Work to be completed -> Give back all the records below, unaltered.
◇ ◇ ◇
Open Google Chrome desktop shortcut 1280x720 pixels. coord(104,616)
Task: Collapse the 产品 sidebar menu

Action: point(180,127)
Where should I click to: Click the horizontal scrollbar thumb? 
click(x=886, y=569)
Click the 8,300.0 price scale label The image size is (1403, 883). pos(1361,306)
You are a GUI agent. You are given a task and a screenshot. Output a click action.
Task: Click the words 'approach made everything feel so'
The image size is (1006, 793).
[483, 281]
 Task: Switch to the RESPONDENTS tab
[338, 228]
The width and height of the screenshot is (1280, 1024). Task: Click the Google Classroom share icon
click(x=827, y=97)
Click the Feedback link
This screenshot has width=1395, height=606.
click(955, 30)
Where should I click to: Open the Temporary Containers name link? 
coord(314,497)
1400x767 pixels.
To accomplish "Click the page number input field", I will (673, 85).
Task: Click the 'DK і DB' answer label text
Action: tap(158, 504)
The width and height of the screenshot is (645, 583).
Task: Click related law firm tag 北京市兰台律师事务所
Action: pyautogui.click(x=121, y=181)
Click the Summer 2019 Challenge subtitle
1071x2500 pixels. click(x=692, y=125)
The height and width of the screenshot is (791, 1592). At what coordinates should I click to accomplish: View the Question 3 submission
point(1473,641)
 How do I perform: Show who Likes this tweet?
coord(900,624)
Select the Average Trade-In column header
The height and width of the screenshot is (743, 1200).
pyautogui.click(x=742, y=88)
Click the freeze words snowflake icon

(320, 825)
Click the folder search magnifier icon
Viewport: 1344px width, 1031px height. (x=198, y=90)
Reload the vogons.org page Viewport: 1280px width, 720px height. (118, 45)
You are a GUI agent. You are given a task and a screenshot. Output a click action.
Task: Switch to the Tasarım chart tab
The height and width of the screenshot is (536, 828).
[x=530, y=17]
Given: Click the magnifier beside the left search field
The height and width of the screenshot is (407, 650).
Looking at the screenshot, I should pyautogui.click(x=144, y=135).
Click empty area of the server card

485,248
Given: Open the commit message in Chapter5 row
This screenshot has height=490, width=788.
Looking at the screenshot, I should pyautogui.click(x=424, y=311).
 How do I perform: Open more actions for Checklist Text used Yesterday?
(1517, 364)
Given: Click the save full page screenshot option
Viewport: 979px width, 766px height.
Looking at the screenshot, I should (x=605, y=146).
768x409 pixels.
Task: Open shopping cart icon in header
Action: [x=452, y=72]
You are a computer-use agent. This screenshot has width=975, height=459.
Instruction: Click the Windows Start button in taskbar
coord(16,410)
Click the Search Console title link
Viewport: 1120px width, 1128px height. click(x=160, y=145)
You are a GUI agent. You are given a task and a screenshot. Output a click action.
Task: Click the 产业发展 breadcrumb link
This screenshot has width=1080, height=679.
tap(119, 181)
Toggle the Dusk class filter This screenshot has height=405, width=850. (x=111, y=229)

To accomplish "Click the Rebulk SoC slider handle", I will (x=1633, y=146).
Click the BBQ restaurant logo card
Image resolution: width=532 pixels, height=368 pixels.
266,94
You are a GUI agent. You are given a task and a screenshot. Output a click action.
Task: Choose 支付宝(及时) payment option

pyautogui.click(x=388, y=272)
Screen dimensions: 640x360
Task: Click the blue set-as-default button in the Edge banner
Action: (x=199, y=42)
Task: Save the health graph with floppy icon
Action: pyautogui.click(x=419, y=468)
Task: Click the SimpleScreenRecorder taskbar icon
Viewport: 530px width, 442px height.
◇ ◇ ◇
Output for this exercise ->
Open Google Chrome desktop shortcut 1280x720 pixels. coord(104,616)
Task: Collapse the 产品 sidebar menu

Action: point(180,127)
Where should I click to: Click the horizontal scrollbar thumb? 
click(x=886, y=569)
Click the 8,300.0 price scale label The image size is (1403, 883). pos(1361,306)
You are a GUI agent. You are given a task and a screenshot. Output a click action.
Task: Click the words 'approach made everything feel so'
The image size is (1006, 793).
[483, 281]
 Task: Switch to the RESPONDENTS tab
[338, 228]
The width and height of the screenshot is (1280, 1024). Task: Click the Google Classroom share icon
click(x=827, y=97)
Click the Feedback link
This screenshot has width=1395, height=606.
click(955, 30)
Where should I click to: Open the Temporary Containers name link? 
coord(314,497)
1400x767 pixels.
To accomplish "Click the page number input field", I will (673, 85).
Task: Click the 'DK і DB' answer label text
Action: tap(158, 504)
The width and height of the screenshot is (645, 583).
Task: Click related law firm tag 北京市兰台律师事务所
Action: pyautogui.click(x=121, y=181)
Click the Summer 2019 Challenge subtitle
1071x2500 pixels. click(x=692, y=125)
The height and width of the screenshot is (791, 1592). At what coordinates should I click to accomplish: View the Question 3 submission
point(1473,641)
 How do I perform: Show who Likes this tweet?
coord(900,624)
Select the Average Trade-In column header
The height and width of the screenshot is (743, 1200).
pyautogui.click(x=742, y=88)
Click the freeze words snowflake icon

(320, 825)
Click the folder search magnifier icon
Viewport: 1344px width, 1031px height. (x=198, y=90)
Reload the vogons.org page Viewport: 1280px width, 720px height. (118, 45)
You are a GUI agent. You are given a task and a screenshot. Output a click action.
Task: Switch to the Tasarım chart tab
The height and width of the screenshot is (536, 828).
[x=530, y=17]
Given: Click the magnifier beside the left search field
The height and width of the screenshot is (407, 650).
Looking at the screenshot, I should pyautogui.click(x=144, y=135).
Click empty area of the server card

485,248
Given: Open the commit message in Chapter5 row
This screenshot has height=490, width=788.
Looking at the screenshot, I should pyautogui.click(x=424, y=311).
 How do I perform: Open more actions for Checklist Text used Yesterday?
(1517, 364)
Given: Click the save full page screenshot option
Viewport: 979px width, 766px height.
Looking at the screenshot, I should (x=605, y=146).
768x409 pixels.
Task: Open shopping cart icon in header
Action: [x=452, y=72]
You are a computer-use agent. This screenshot has width=975, height=459.
Instruction: Click the Windows Start button in taskbar
coord(16,410)
Click the Search Console title link
Viewport: 1120px width, 1128px height. click(x=160, y=145)
You are a GUI agent. You are given a task and a screenshot. Output a click action.
Task: Click the 产业发展 breadcrumb link
This screenshot has width=1080, height=679.
tap(119, 181)
Toggle the Dusk class filter This screenshot has height=405, width=850. (x=111, y=229)

To accomplish "Click the Rebulk SoC slider handle", I will (x=1633, y=146).
Click the BBQ restaurant logo card
Image resolution: width=532 pixels, height=368 pixels.
266,94
You are a GUI agent. You are given a task and a screenshot. Output a click action.
Task: Choose 支付宝(及时) payment option

pyautogui.click(x=388, y=272)
Screen dimensions: 640x360
Task: Click the blue set-as-default button in the Edge banner
Action: (x=199, y=42)
Task: Save the health graph with floppy icon
Action: pyautogui.click(x=419, y=468)
Task: Click the SimpleScreenRecorder taskbar icon
Viewport: 530px width, 442px height.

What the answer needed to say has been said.